Apparently, most people who get an allergic reaction to wasp stings do not get it for bee stings, or vice versa.  It’s one or the other, so that’s a relief!

Then, a year later, I was stung again on my hand, that swelled up like a ballon. It was only a couple of years later, when I was stung yet again – that I began to understand what this was about.

Histamine and Self-sabotage

The last time I was stung, was when I was obsessing about an unpleasant incident with some one, that I could do nothing about.  Some one that I had thought of as a friend (not a close friend, but some one I could meet up and have a chat with now and then) had turned against me, for no reason I could understand – because she wanted to, I guess.  It was later that night, when the histamine itch came on, that I realised how my unhappiness about this experience was involved in my histamine response.
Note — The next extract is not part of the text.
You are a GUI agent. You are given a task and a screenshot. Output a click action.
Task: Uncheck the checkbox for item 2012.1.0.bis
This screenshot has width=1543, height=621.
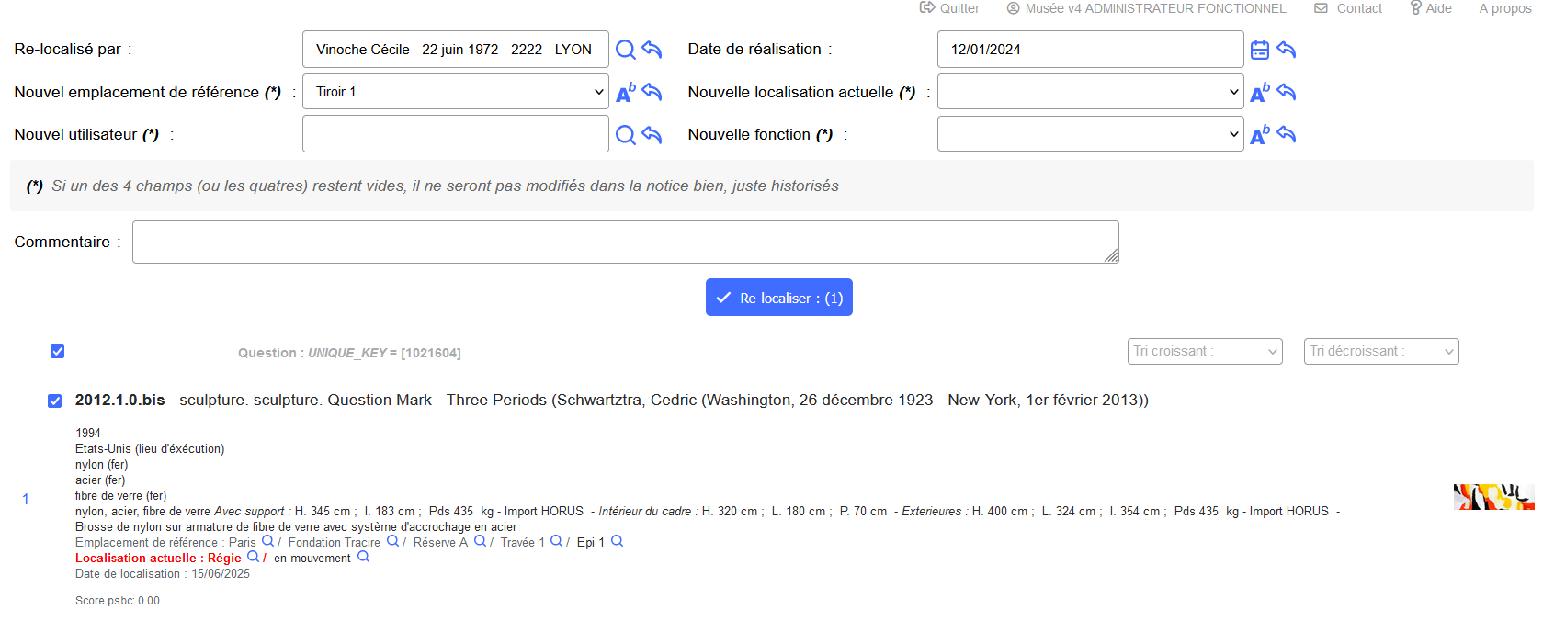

It came over me in a cool gel-like rush.  What is often termed ‘histamine intolerance’ was, in this case at least, a conditioned physiological response to emotional drama.  Did it make any difference to the quality of my life whether this person liked me or not?  Not a jot.  It only made a difference if I gave my attention to it, as if I was at fault.  In that moment of realization the heat and itching stopped.

The histamine response and symptoms were very real, but I was causing them myself – and I also recognised it as a pattern inherited from my father, although he was unconscious of it.  It took three rounds of wasp stings before my mind/body system was able to process the biochemical/electrical influx in such a way as to be able to change the pattern.  The change happened of its own accord in the moment that my internal dialogue stopped.

Everything in nature is conspiring to help human creatures come to the realization of what we are doing and what we are capable of.  It might seem like a delusion to think that a wasp sting could be a good thing, until you come to know that the body never lies and through its secretions and electromagnetic signature it is always in communication with nature – our consciousness doesn’t see that because we have been entrained to focus on other things.  Once you get it, you begin to participate in the correction process that you, as an individual needs, to get you back on track. Sometimes the medicine hurts, but the learning never disappoints.